Re: [PATCH 0/3] Provide more fine grained control over multipathing

From: Sagi Grimberg
Date: Thu May 31 2018 - 04:51:50 EST



Moreover, I also wanted to point out that fabrics array vendors are
building products that rely on standard nvme multipathing (and probably
multipathing over dispersed namespaces as well), and keeping a knob that
will keep nvme users with dm-multipath will probably not help them
educate their customers as well... So there is another angle to this.

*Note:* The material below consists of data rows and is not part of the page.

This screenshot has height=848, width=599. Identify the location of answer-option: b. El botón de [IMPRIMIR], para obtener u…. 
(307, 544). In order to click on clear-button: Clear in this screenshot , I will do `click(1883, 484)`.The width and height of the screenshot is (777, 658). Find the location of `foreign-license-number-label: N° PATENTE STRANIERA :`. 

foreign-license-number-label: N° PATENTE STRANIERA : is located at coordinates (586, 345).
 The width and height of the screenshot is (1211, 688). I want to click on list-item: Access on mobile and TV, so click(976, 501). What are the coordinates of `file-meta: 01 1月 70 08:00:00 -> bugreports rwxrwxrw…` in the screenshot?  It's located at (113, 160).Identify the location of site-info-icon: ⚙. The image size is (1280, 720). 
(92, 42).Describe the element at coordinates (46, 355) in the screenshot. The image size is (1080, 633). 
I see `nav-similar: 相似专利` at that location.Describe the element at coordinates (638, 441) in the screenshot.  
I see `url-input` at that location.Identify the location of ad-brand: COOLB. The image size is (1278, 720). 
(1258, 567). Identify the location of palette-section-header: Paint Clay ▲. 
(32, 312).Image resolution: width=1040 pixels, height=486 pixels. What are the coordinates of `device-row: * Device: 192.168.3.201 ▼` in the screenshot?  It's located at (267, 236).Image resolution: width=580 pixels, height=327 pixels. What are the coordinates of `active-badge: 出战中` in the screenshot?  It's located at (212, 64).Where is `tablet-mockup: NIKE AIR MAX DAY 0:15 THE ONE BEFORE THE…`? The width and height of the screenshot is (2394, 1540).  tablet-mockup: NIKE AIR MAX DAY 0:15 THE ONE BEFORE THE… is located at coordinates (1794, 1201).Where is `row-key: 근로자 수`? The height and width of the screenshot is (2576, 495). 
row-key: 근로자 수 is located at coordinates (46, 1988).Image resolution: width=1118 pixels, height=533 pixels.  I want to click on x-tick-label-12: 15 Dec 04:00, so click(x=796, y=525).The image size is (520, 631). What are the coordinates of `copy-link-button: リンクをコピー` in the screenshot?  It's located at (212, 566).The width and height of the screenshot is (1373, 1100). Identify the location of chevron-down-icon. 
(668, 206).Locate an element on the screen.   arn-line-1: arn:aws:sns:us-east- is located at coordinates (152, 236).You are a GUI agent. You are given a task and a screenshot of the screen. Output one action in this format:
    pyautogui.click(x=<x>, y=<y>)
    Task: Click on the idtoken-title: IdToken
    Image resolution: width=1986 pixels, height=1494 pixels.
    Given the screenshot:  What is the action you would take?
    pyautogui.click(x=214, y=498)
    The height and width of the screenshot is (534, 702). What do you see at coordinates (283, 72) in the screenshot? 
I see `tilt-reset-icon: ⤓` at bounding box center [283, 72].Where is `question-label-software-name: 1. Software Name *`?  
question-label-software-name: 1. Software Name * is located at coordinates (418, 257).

Noticed I didn't respond directly to this aspect. As I explained in
various replies to this thread: The users/admins would be the ones who
would decide to use dm-multipath. It wouldn't be something that'd be
imposed by default. If anything, the all-or-nothing
nvme_core.multipath=N would pose a much more serious concern for these
array vendors that do have designs to specifically leverage native NVMe
multipath. Because if users were to get into the habit of setting that
on the kernel commandline they'd literally _never_ be able to leverage
native NVMe multipathing.

We can also add multipath.conf docs (man page, etc) that caution admins
to consult their array vendors about whether using dm-multipath is to be
avoided, etc.

Again, this is opt-in, so on a upstream Linux kernel level the default
of enabling native NVMe multipath stands (provided CONFIG_NVME_MULTIPATH
is configured). Not seeing why there is so much angst and concern about
offering this flexibility via opt-in but I'm also glad we're having this
discussion to have our eyes wide open.

I think that the concern is valid and should not be dismissed. And
at times flexibility is a real source of pain, both to users and
developers.

The choice is there, no one is forbidden to use multipath. I'm just
still not sure exactly why the subsystem granularity is an absolute
must other than a volume exposed as a nvmf namespace and scsi lun (how
would dm-multipath detect this is the same device btw?)